A year on from Pakistan’s show-stealing Champions Trophy final victory over the old enemy in June last year, and a whole five years since the two sides met outside of an ICC or ACC event due to strained political relations, the appetite for the first of potentially three matches at this year’s Asia Cup is huge and one borne out of starved hunger.
Pakistan’s Usman Shinwari, fresh off defeating Hong Kong on Sunday, was more candid than Sharma.
“Any player who performs well in an India-Pakistan match will find his career reaches a new high, and every player dreams of doing well in this contest,” the fast bowler said. “I took three wickets (against Hong Kong), I hope that can be five wickets against India.”
Shinwari’s sentiments were echoed by his captain, Sarfraz Ahmed, who is absolutely clear on the levels of expectation that this fixture demands from fans on both sides of the border.
“The passion is always there,” said Sarfraz. “When you play against India everyone wants us to win as it’s against India.
“The fans say that whatever happens you have to win but as a captain I have to win against every team. It would be the same for India whose fans want them to win. It has happened in the past that any player who performs in the Indo-Pak match becomes a national hero.”
UAE cricket fans cannot wait for the clash. It took just a few hours for the first batch of tickets to be snapped up, the second bought in equally ravenous fashion. It has left a huge number of tickets now being touted across online marketplaces, social media platforms and, ultimately, will likely see the inflated resales being pawned outside the stadium on matchday too.

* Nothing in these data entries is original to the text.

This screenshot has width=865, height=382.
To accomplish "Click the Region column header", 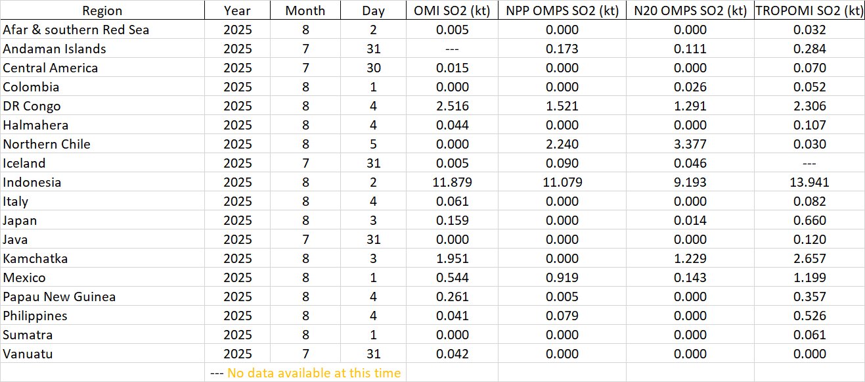I will coord(102,11).
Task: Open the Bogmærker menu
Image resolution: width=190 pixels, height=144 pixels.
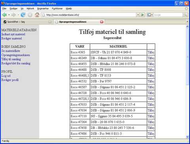Action: (x=43, y=9)
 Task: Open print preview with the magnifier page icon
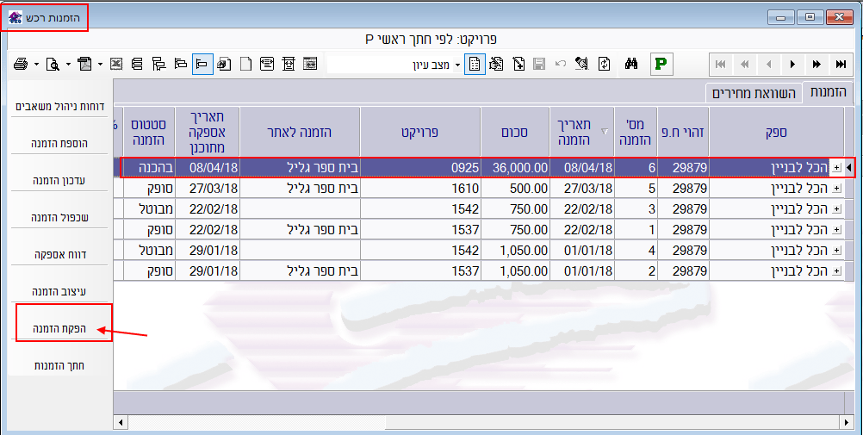[x=53, y=64]
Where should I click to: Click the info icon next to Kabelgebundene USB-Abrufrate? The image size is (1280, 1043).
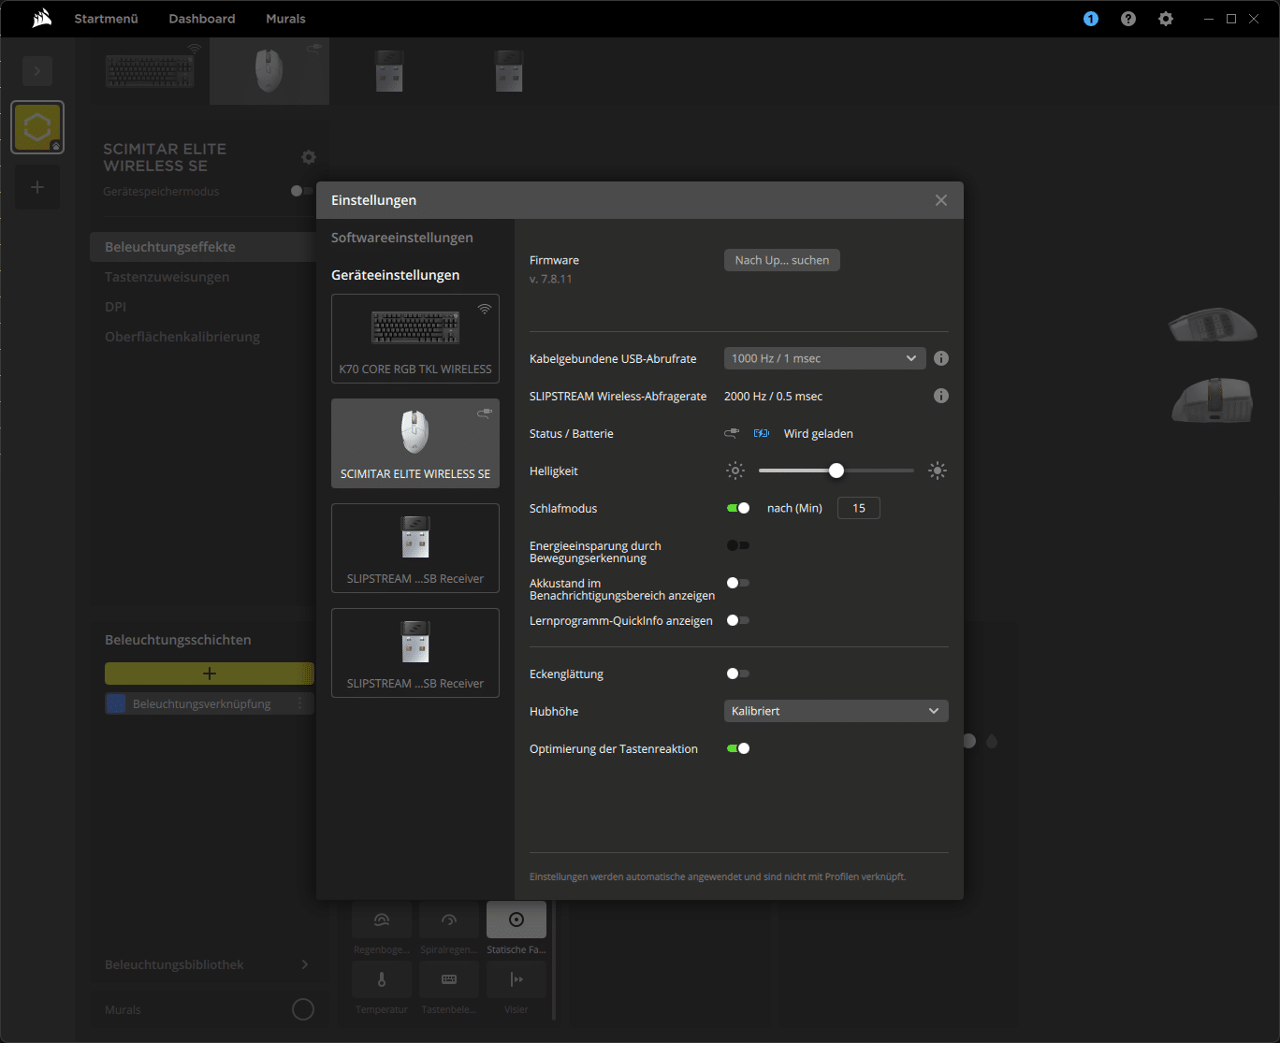tap(941, 358)
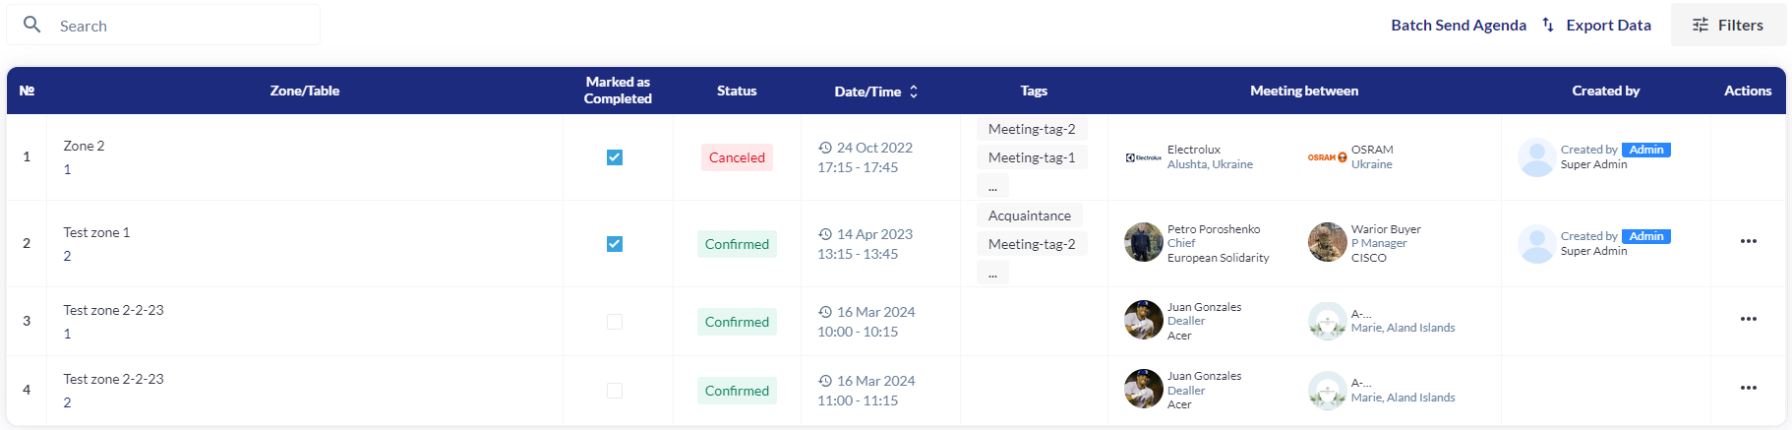Open the three-dot actions menu for row 3
Screen dimensions: 1792x430
1748,319
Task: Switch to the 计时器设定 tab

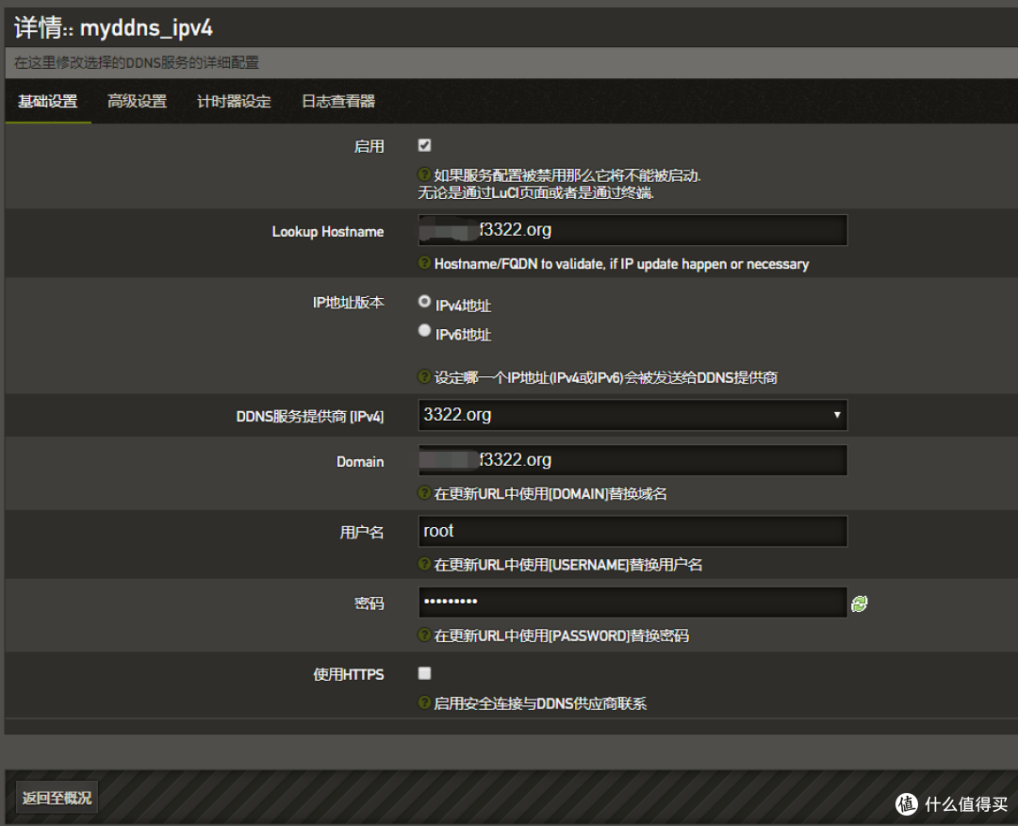Action: click(234, 101)
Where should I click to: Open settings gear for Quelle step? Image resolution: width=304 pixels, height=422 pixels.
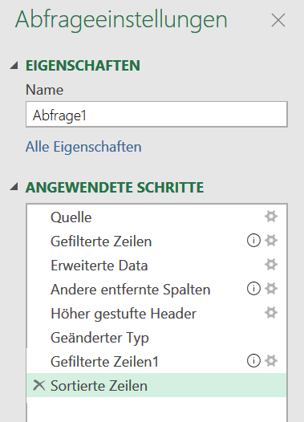[x=271, y=217]

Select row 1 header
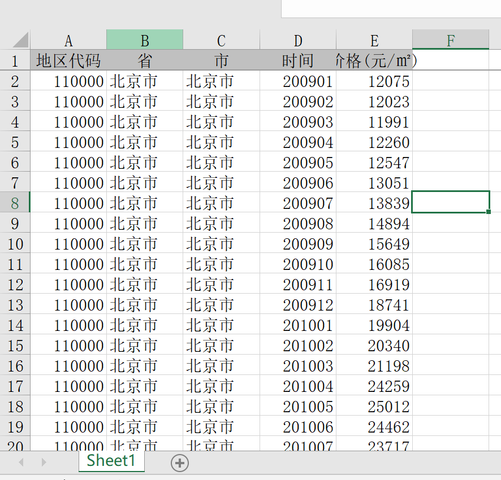click(x=15, y=60)
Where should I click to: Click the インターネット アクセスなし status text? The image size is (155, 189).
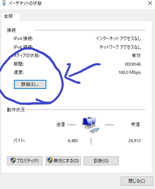119,39
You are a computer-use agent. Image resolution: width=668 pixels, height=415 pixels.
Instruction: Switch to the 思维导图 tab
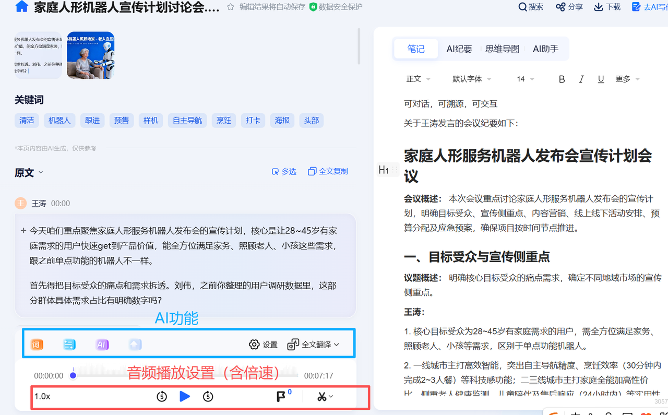click(502, 49)
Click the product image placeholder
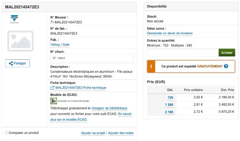The width and height of the screenshot is (240, 141). point(20,42)
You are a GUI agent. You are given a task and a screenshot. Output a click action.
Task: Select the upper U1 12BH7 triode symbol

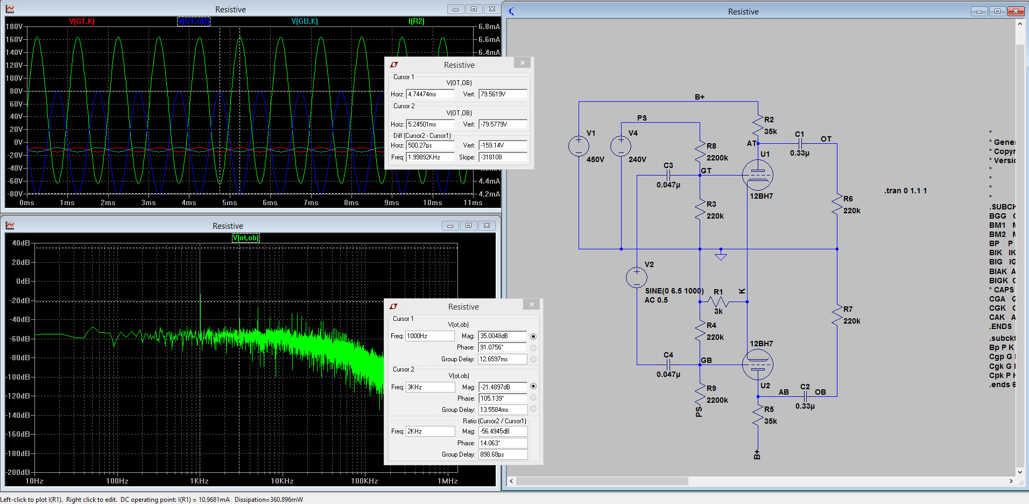tap(757, 175)
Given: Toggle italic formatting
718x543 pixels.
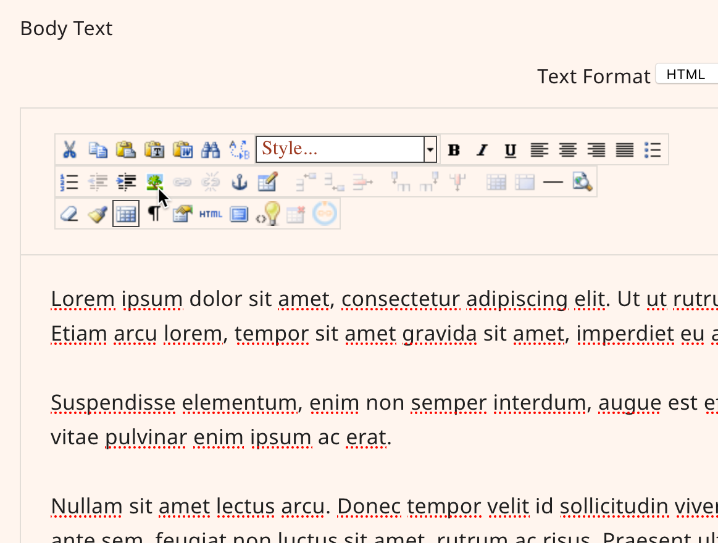Looking at the screenshot, I should pos(482,150).
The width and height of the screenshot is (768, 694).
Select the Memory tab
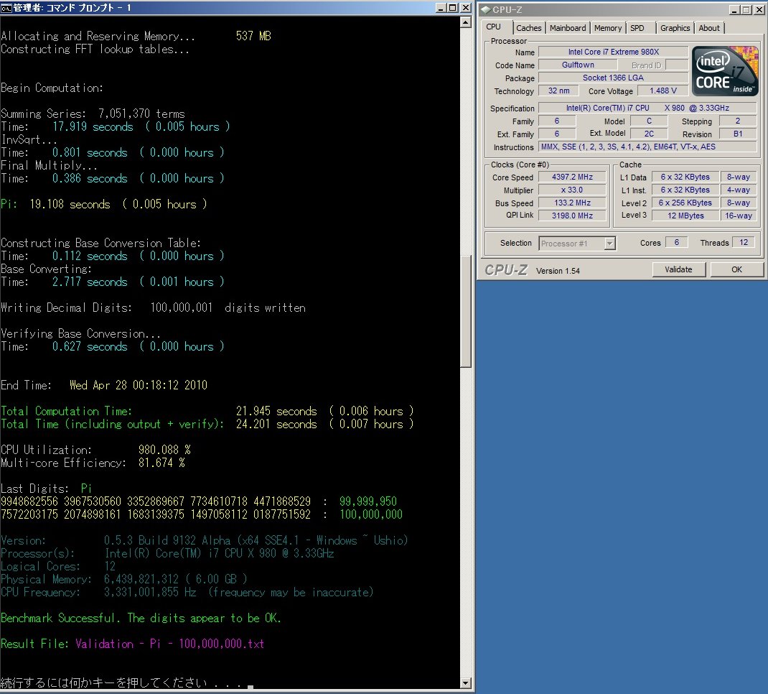point(607,28)

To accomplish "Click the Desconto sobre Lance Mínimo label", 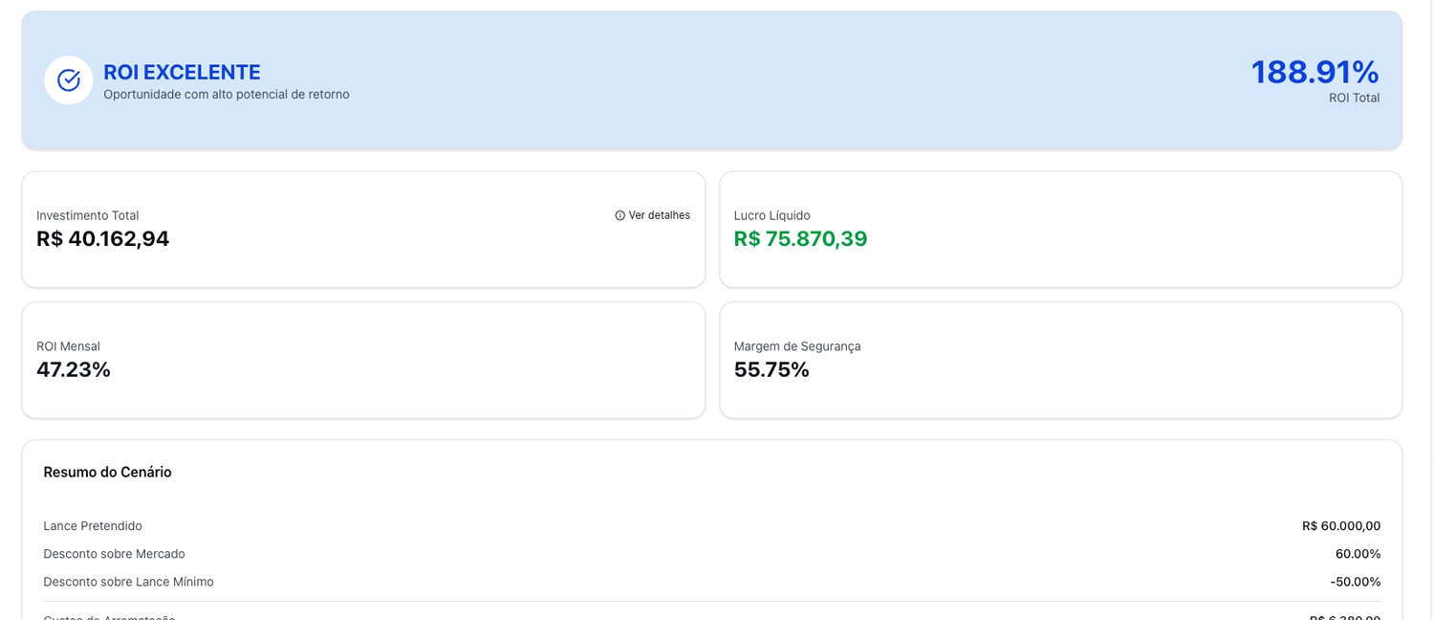I will pyautogui.click(x=128, y=582).
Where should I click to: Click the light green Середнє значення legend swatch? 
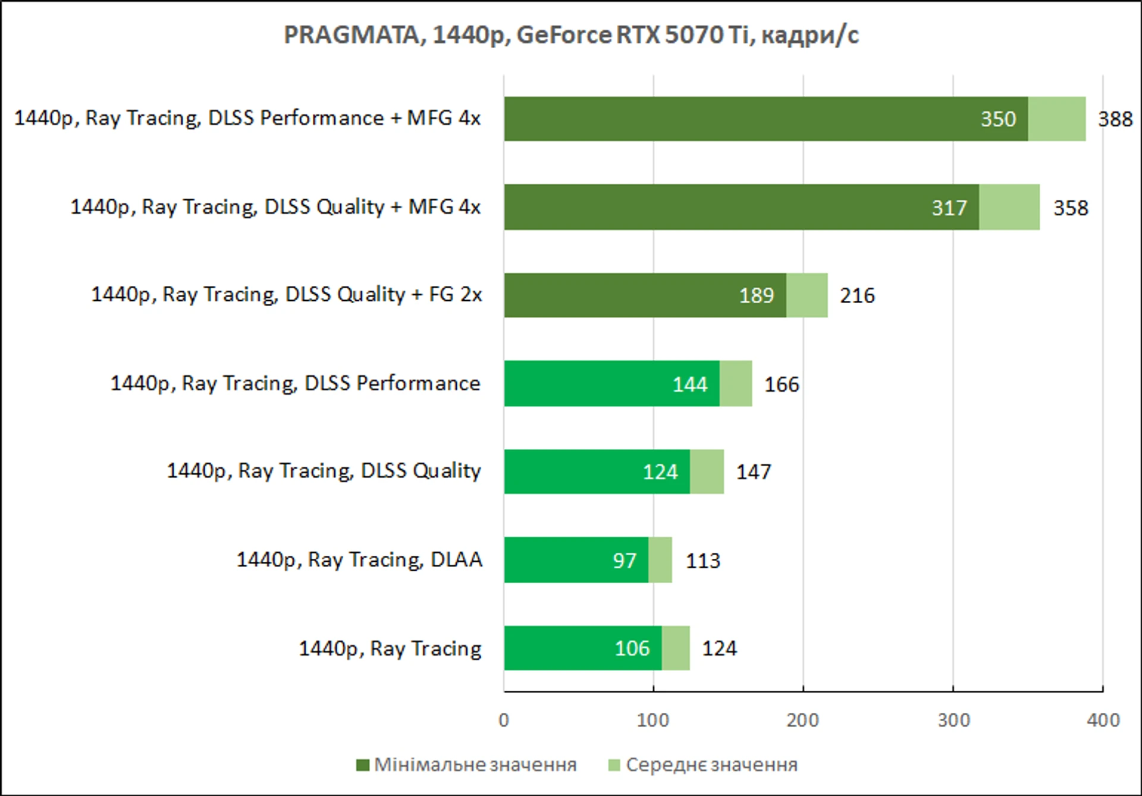[x=614, y=765]
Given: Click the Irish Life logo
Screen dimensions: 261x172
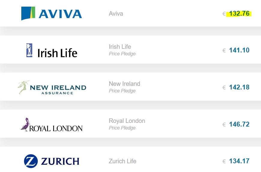Looking at the screenshot, I should coord(52,51).

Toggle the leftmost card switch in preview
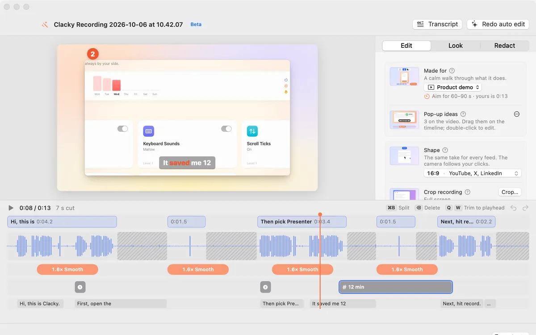point(123,129)
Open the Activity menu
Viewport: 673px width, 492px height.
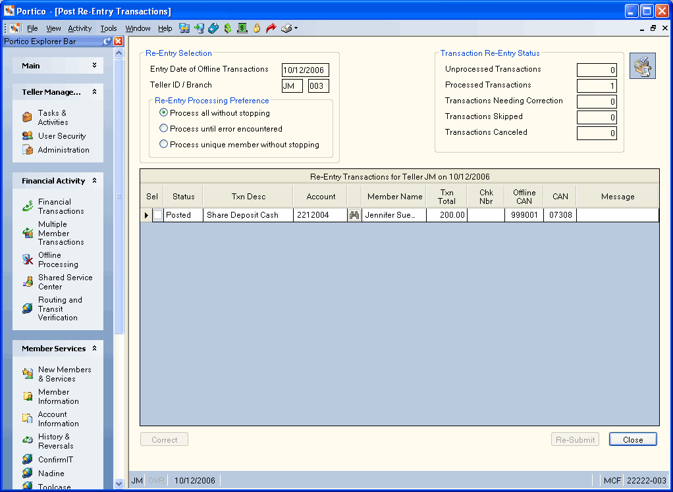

An expected 25,000 fans will swell the Ring of Fire, set to deal not only with cricket’s most fierce rivalry but also with all the unpredictability that will be thrown their way.
The famed traffic jams around Hessa Street, leading up to the stadium, and local entrances of Dubai Sports City will heave and efforts have been made to ease the burden of vehicles that will cart both sets of fans in and out of the area. Gates will open from 12p.m. local time, a whole three and a half hours before the first ball has been bowled. In an emirate where the last-minute rush is a daily fact of life, this will be not be an easy thing to execute but that, alongside the immense presence of volunteers and security, should prove welcome additions to the day’s running order.
This, though, is India vs Pakistan. Anything could happen.